Basic plotting for distribution analysis is relatively straight forward in base R.
You can plot a basic histogram with hist()
hist(data_gapminder$gdpPercap)
And you can increase the ‘buckets’ with the breaks
argument
hist(data_gapminder$gdpPercap, breaks = 30)
A density plot can be generated with plot()
, but requires the extra step of computing the density of the data with the density()
function first
dens <- density(data_gapminder$lifeExp, na.rm = TRUE)
plot(dens)
boxplot()
allows you to facet one variable by another using a tilde ~
to define the relationship
boxplot(data_gapminder$lifeExp ~ data_gapminder$continent)
plot()
by default assumes a single variable as in the earlier example, but will generate a scatter plot if provided with two variables, the first assigned to the x-axis, the second to the y-axis.
plot(x = data_gapminder$gdpPercap, y = data_gapminder$lifeExp)
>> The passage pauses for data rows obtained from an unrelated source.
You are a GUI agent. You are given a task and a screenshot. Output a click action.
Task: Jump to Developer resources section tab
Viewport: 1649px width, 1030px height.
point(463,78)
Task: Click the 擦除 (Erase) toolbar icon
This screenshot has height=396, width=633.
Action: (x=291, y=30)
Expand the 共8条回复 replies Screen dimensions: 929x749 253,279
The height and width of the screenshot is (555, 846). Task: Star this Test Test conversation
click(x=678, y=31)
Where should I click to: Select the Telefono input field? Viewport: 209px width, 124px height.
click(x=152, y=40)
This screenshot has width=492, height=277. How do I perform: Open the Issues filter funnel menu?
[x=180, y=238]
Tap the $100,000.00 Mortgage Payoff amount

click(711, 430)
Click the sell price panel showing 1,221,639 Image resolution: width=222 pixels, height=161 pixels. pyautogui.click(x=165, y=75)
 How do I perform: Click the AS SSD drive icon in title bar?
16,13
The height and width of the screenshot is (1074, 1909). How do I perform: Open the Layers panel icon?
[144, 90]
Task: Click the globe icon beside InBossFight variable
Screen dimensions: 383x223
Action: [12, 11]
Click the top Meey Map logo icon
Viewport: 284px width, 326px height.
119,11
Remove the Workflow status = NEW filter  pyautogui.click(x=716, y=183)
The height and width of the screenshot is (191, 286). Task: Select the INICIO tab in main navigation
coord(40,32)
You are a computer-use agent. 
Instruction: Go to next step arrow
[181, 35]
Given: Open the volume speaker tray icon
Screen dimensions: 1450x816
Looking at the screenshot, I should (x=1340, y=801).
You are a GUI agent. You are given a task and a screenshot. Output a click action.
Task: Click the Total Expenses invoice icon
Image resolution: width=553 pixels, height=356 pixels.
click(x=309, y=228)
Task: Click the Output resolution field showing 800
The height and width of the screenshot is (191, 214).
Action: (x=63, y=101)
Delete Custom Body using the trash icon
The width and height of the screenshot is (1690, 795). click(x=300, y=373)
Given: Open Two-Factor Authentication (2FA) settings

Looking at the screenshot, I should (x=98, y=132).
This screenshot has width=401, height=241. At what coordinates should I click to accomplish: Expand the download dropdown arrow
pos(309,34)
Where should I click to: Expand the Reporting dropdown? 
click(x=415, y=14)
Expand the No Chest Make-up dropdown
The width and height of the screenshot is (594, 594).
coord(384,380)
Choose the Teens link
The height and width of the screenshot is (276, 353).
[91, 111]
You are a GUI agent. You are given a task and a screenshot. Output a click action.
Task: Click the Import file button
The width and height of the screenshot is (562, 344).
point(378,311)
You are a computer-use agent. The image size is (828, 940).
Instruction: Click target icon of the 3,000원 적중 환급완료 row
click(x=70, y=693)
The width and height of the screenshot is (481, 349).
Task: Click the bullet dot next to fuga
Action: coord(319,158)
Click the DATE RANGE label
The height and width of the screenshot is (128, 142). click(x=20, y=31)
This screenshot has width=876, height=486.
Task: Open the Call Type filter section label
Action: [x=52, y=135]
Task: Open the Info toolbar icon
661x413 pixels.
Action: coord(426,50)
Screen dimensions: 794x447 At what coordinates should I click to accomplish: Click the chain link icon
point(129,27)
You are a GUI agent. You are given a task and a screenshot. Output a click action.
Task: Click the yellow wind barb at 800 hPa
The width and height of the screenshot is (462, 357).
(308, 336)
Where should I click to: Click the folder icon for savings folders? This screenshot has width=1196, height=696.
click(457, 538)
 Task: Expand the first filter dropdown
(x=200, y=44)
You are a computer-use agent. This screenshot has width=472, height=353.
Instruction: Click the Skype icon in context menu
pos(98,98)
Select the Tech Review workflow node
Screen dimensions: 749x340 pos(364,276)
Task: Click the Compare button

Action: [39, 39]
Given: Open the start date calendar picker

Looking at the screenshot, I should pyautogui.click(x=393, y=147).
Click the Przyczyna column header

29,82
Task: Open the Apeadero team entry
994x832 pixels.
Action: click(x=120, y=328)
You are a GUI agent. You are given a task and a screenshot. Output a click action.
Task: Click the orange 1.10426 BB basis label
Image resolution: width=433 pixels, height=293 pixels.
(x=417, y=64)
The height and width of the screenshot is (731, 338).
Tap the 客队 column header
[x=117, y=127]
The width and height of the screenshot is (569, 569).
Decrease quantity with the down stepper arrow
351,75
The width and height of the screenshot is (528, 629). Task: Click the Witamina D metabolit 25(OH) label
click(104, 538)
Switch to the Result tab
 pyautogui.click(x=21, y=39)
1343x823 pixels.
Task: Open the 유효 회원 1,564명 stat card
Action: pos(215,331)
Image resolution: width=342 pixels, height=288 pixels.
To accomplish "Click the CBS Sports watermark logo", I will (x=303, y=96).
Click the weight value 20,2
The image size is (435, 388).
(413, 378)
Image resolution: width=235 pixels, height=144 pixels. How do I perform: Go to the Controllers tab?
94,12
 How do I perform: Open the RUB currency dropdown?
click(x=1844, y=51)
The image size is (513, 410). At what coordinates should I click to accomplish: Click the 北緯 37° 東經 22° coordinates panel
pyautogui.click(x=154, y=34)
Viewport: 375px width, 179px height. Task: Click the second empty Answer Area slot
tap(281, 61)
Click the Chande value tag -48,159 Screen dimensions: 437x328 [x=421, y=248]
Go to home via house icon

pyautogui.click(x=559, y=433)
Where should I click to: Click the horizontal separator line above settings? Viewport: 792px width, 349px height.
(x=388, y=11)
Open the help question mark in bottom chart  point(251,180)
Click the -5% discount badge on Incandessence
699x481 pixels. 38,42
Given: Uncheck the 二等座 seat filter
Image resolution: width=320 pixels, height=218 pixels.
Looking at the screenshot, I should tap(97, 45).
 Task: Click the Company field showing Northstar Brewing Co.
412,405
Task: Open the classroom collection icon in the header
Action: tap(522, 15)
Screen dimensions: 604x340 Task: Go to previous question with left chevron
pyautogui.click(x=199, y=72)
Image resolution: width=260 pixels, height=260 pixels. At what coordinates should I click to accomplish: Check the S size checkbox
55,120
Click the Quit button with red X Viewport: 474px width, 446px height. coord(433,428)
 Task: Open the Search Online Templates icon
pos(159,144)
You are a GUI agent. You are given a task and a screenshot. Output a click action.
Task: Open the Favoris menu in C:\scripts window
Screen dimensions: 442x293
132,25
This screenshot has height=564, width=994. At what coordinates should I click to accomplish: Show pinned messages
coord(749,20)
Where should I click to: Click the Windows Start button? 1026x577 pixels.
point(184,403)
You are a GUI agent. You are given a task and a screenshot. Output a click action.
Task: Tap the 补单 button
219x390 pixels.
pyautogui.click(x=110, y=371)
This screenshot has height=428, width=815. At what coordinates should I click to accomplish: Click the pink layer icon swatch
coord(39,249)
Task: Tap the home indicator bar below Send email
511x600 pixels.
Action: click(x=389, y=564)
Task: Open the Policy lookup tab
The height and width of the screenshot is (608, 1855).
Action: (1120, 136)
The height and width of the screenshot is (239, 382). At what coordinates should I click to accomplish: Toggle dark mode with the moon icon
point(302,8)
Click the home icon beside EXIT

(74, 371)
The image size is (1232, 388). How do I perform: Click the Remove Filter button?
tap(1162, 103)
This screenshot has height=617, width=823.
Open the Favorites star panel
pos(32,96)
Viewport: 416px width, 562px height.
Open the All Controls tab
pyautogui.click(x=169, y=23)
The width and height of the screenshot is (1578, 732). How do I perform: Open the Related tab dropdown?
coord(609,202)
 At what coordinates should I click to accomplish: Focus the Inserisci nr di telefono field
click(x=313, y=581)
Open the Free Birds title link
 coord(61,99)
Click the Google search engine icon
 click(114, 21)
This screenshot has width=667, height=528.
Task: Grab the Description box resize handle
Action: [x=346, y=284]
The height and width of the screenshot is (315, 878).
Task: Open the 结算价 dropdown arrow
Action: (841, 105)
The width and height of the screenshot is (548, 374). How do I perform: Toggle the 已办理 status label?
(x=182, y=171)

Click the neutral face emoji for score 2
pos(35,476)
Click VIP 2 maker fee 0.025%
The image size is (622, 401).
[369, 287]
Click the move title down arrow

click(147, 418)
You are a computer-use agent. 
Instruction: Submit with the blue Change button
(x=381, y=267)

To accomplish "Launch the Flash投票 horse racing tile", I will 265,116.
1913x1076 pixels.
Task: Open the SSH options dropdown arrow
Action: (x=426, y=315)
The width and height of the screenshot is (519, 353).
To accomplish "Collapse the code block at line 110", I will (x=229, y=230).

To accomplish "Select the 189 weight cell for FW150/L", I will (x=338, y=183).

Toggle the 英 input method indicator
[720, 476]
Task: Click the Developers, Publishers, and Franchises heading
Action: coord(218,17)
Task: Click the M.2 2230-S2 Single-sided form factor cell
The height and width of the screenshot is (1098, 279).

You can also transform you data within the function for quick investigation
# log transform gdp per capita
plot(x = log(data_gapminder$gdpPercap), y = data_gapminder$lifeExp)
Here are some examples for you to look at and challenge yourself, ensuring you now have a better understanding of today’s session!
Q1. You are given the following dataset of students’ grades:
df <- data.frame(
Name = c("John", "Alice", "Bob", "Alice", "Mary", "John"),
Math = c(85, NA, 79, NA, 93, 85),
Science = c(78, 88, 84, 88, NA, 78),
English = c(92, 90, 85, 90, 88, 92)
)
Part A. Identify the missing values and compute how many complete cases there are in this dataset.
Part B. How many duplicate rows exist, and how would you remove them?
Part C. Once you’ve removed the duplicates, compute the mean Math score, handling the missing values properly.
Q2. You have a dataset of car attributes, with columns: Horsepower, Weight, and MPG (Miles per Gallon) [To access the dataset, you can use data(mtcars)
].
Part A. Calculate the summary statistics (mean, median, and standard deviation) for each variable.
Part B. Create a box plot to compare the distribution of Horsepower
and MPG
. What insights can you derive from the box plot?
Part C. Create a scatter plot between Weight
and MPG
. Explain whether there is any relationship between these two variables and interpret the plot.